Why Generating Infographics is so Hard for GenAI?

Nga Than — Thu, 21 Dec 2023 14:01:39 GMT

I encountered some surprising behavior of DALLE when tinkering with the prompts that proposed by Ethan Mollick in the post about constructing expert prompts that get the most out of chatGPT. He humorously calls a repository of these prompts to be grimoires. The idea of having expert prompts to create expert GPTs is brilliant. With some prompting, one can turn the default boring chatGPT into a professional expert in some field. I realized that the prompt that he created for a tutorGPT is HUGE. It’s almost 400 words long. No-one could have come up with it without a lot of tinkering, and hacking one’s way through a lot of experiments. Having seen how long this prompt is, I started to wonder whether I have been prompting the right way. Most of my prompts are relatively short like: tell me this, summarize this.., how to do this? Sometimes I get some tasks done right. Sometimes GPT sounds so dumb it takes Google to solve the problem. The observation that a detailed prompt is more effective than a shorter one is also shared by Jaime Teevan, Chief Scientist at Microsoft. She argues that we, humans know a lot of contexts, which we need to explicitly tell chatGPT otherwise it doesn’t know what we’re trying to do.

Writing effective prompts is an art that grade school, or my doctoral program for that matter, hasn’t prepared me for. Effective prompt writing is a completely new art, new form of writing that takes “the AI imagination” to do it right. The AI imagination is defined as the ability of a person to understand what the limits of AI is, and thus is able to construct appropriate prompts to harness the power of genAI simply through words. This imagination is a skill. It’s not an innate ability. This is a disciplinary skill akin to what an undergraduate student might get after they take method classes such as “Historical Imagination,“ “Sociological Imagination,“ or “The Art of Mathematical Reasoning.“

What does it take to write prompts effectively then? It’s about giving contexts. It’s about describing the role of the GPT. It has to assume a role. It has to know the boundaries of its character: What it can do or what it cannot do. The more details we provide, the better the character will behave.

So I have been doing things pretty much the wrong way. I haven’t packed enough details. I have been a pretty lazy prompt writer. I only want an answer instead of being happy writing long prompt with a lot of imagination packed into it. The more you put into an AI, the more you get out of it. AI-engineering is hard work!

Long story short, while I have been playing with the tutorGPT that Mollick designed, I found that the tutorGPT doesn’t really do a good job at teaching me a new concept.
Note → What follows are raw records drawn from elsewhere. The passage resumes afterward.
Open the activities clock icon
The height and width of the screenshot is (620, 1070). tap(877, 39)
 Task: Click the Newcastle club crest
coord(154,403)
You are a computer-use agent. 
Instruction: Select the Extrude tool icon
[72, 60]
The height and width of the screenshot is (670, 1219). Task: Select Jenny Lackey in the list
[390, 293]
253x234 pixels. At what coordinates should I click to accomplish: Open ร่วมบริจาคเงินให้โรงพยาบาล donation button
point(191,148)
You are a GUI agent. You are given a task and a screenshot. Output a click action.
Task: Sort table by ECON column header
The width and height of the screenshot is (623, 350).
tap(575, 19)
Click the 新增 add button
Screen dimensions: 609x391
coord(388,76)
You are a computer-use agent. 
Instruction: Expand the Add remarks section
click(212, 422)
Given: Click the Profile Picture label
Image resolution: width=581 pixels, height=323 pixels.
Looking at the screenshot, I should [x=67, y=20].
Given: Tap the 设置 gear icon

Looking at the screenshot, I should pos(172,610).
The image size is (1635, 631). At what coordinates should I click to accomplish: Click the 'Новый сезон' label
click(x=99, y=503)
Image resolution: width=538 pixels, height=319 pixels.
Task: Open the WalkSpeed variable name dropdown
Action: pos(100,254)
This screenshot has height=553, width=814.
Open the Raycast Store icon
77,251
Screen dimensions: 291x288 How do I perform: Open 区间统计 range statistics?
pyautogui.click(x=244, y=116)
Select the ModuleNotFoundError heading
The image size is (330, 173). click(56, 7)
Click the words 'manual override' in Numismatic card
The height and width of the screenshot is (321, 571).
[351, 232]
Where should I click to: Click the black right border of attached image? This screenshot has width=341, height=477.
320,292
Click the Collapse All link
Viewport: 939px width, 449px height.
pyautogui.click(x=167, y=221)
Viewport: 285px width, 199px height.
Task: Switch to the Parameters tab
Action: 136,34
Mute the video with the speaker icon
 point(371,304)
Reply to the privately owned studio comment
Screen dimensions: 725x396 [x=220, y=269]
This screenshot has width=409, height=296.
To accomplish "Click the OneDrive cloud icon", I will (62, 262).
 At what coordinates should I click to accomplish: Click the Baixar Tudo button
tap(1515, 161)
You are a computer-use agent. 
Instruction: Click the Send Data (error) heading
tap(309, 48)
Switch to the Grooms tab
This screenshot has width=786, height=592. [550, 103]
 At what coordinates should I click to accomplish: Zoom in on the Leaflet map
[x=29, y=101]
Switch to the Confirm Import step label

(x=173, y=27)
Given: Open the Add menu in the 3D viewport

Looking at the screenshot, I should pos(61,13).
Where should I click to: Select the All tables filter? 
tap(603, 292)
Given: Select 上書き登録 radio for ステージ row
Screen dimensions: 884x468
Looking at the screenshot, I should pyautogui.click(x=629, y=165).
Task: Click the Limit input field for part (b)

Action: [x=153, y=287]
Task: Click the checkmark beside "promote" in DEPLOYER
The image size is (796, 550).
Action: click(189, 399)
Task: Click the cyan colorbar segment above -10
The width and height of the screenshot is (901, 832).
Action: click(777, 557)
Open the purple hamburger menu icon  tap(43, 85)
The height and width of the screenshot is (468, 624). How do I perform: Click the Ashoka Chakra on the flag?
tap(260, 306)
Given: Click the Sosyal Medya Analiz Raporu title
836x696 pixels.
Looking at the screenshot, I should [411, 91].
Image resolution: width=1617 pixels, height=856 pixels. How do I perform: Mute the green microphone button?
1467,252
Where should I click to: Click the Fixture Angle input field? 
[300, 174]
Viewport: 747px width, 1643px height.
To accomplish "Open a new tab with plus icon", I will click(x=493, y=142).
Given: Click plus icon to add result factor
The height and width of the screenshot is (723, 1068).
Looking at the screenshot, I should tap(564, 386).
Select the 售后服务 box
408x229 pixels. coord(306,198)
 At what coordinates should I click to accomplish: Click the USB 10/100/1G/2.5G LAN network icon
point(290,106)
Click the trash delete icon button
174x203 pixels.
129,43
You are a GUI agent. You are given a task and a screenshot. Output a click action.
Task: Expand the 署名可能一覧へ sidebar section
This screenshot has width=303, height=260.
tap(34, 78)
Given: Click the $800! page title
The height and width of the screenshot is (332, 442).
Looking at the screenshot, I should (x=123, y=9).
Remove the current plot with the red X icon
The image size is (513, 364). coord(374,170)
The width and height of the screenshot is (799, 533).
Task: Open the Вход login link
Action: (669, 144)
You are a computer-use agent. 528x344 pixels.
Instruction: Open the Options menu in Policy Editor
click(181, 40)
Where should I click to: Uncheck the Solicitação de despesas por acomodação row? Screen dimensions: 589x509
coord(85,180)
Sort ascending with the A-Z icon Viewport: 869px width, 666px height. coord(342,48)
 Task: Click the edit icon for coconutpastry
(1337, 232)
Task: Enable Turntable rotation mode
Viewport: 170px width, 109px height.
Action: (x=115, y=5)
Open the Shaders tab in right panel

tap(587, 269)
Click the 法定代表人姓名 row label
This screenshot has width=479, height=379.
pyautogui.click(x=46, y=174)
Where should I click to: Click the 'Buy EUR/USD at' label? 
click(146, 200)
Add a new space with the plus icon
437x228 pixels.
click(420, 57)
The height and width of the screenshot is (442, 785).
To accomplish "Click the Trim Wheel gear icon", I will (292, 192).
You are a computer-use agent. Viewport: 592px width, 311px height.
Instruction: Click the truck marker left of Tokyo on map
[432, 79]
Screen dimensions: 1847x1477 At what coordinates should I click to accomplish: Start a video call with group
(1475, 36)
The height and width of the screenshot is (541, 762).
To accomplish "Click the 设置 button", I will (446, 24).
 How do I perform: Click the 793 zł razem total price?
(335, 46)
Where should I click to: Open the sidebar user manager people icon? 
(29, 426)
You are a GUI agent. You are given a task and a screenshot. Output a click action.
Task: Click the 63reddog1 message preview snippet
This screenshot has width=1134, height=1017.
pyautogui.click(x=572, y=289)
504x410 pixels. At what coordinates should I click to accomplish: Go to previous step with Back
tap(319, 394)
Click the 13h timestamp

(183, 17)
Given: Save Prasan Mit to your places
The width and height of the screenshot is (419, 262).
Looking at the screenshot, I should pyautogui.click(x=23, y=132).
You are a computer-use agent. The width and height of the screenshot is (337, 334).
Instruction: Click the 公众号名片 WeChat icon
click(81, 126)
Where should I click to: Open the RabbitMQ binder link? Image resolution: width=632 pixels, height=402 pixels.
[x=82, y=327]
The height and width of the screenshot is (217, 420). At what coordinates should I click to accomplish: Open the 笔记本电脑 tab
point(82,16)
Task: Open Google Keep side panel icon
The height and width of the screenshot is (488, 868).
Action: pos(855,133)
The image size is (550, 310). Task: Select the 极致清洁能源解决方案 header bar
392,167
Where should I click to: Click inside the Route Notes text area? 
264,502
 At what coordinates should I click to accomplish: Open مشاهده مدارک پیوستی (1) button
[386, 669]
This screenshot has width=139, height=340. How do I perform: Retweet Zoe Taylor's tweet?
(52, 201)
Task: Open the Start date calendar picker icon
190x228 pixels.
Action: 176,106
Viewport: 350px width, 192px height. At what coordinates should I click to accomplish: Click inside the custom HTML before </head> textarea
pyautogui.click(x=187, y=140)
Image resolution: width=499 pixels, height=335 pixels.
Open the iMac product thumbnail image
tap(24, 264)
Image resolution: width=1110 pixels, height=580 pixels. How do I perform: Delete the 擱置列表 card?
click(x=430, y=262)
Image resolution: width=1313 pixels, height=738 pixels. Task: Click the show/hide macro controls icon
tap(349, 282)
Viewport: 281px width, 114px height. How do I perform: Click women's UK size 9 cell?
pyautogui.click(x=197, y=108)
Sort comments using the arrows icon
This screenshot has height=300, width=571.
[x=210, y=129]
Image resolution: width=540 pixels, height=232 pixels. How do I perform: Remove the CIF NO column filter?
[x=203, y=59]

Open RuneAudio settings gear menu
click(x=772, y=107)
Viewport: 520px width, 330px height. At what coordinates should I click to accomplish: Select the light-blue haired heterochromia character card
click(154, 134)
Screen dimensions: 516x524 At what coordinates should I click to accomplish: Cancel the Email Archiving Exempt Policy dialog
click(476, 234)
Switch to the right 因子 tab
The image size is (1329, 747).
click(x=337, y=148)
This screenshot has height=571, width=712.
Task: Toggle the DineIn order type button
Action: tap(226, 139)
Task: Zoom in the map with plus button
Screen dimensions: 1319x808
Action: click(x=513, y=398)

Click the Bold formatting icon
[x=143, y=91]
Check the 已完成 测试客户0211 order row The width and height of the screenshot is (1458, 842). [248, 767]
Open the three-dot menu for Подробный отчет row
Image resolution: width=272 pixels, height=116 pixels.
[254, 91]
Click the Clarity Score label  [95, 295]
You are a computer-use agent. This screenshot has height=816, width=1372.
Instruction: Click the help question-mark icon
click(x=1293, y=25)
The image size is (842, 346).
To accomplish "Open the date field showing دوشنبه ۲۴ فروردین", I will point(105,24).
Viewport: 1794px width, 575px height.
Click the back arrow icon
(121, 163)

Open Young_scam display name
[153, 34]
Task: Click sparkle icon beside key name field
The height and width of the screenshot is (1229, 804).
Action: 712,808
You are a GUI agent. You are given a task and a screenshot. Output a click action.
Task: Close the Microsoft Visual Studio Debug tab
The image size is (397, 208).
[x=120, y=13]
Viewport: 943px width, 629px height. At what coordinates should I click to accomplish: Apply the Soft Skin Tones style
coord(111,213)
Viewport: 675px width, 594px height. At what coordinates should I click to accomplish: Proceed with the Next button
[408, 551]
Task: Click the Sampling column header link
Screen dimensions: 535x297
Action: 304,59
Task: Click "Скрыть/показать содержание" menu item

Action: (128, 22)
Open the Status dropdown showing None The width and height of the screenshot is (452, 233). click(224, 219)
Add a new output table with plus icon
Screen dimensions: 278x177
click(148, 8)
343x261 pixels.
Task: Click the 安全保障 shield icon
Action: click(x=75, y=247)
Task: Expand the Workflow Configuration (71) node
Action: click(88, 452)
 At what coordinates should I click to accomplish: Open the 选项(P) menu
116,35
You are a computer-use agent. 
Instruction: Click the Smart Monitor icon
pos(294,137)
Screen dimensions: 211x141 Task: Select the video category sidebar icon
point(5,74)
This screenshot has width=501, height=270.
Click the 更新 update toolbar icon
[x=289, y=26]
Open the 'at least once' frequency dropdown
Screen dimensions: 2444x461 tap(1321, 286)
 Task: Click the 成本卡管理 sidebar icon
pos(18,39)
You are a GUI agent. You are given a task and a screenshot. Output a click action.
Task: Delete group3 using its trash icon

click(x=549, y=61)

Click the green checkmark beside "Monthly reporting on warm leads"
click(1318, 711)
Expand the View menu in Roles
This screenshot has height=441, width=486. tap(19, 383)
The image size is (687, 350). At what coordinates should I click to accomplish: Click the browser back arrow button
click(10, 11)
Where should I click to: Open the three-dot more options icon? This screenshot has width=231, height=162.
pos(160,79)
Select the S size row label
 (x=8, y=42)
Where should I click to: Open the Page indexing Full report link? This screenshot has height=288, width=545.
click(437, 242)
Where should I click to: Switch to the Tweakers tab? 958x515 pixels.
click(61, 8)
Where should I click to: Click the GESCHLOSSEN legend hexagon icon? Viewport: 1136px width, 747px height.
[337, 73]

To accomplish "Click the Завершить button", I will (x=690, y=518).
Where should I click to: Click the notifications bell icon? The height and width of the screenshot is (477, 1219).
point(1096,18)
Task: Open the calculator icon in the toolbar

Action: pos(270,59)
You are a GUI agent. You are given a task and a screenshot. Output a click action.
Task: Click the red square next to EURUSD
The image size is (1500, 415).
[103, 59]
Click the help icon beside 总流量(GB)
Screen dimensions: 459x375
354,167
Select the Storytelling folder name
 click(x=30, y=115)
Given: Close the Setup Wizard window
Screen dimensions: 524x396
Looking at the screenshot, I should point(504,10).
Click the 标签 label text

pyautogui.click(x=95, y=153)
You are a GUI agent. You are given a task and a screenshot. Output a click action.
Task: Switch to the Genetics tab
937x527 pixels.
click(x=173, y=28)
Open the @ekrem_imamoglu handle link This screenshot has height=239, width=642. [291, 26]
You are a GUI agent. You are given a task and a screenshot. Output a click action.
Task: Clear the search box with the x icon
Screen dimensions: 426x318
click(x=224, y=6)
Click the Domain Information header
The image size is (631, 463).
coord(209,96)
I asked questions like teaching me about Matrix decomposition, or chain rules in probability. It would generate texts fine, though I didn’t fact check the answers with a mathematician, I assume that the answers were correct.

As a visual learner, and that I remember from my teaching days in graduate school, I know that a picture, an infographics, or a diagram is worth a thousand words. The concept will edge in the learner’s mind in very different ways. So after each explanation, I ask chatGPT to generate a figure or a diagram or an image to encapsulate the idea. Here are what it generated for matrix decomposition:

Image Generated by DALLE-2 about matrix decomposition

The image is pretty impressive. I love the idea of representing two types of matrix decomposition (LU decomposition & Singular Value Decomposition) by dividing a stack of pancakes. But when examining the illustration further, I found it’s odd: the words seem very very wrong. “Simigmag,” “Sigmma” are supposed to be sigma. SMUA is SVD I think.

I kept iterating through a few examples, here is the illustration for the workflow of a UX researcher:

Image generated by DALLE-2 to describe the workflow of a UX researcher

All words on this image are misspelled: “data colleriction,” “Anaysis,“ “IIInterwiees,“ etc. This gave me a good laugh.

Here’s another mathy one, an illustration of the chain rule in probability:

Image generated by DALLE-2: chain rule in probability

Same problem: the words are misspelled everywhere: “decommpiision”, “prooibiity,” “proviity,” “probiity”, “proiity.”

I reiterated the problem, and ask chatGPT to fix the chain rule figure, and this is what it got the second time around:

This text accompanying the re-generated illustration is as follows:

The revised illustration, ensuring correct spelling and accurate depiction of the chain rule in probability decomposition, is now available. This image visually represents the sequence of events A, B, and C, with clear and correct labeling, and demonstrates the multiplication of their probabilities in the correct sequence, adhering to the chain rule.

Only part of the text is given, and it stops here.